### [GIVEN INFORMATION]
+ + +

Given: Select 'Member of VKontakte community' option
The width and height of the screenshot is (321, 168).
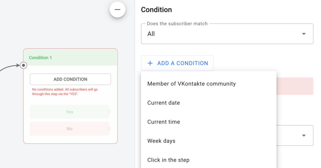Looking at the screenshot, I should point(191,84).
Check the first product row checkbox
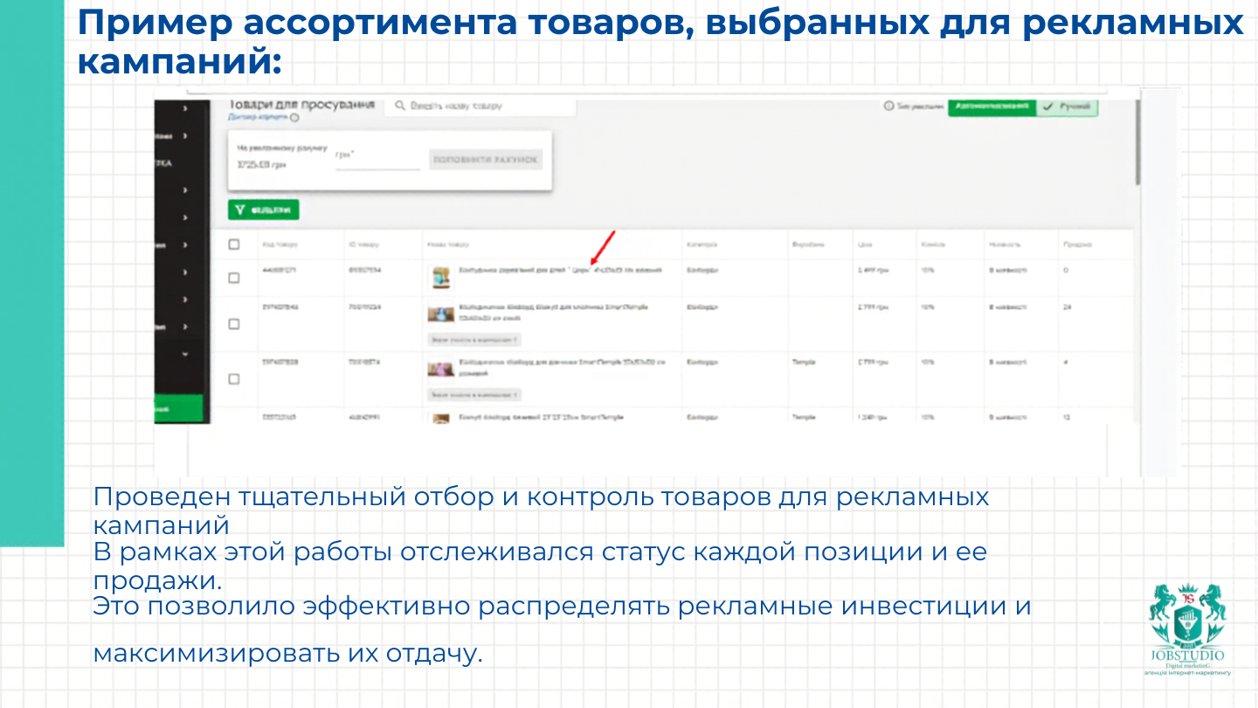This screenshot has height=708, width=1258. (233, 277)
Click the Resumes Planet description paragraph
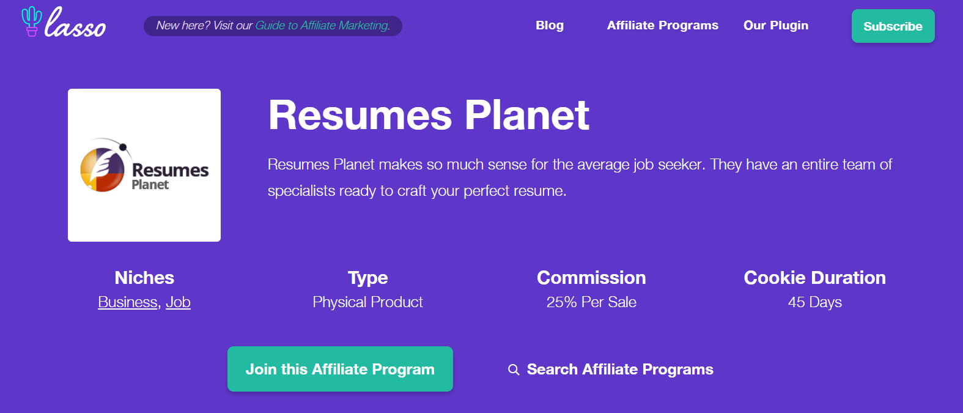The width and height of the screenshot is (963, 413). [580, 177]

+ + +

### [EXERCISE BRIEF]
Transcribe exactly the lines above, running from the one that contains "Check the first product row checkbox" through the final line of the listing, and skip every picture.

### [ANSWER TO THE PROBLEM]
Check the first product row checkbox
This screenshot has height=708, width=1258. (233, 277)
Click the Resumes Planet description paragraph
The width and height of the screenshot is (963, 413). [580, 177]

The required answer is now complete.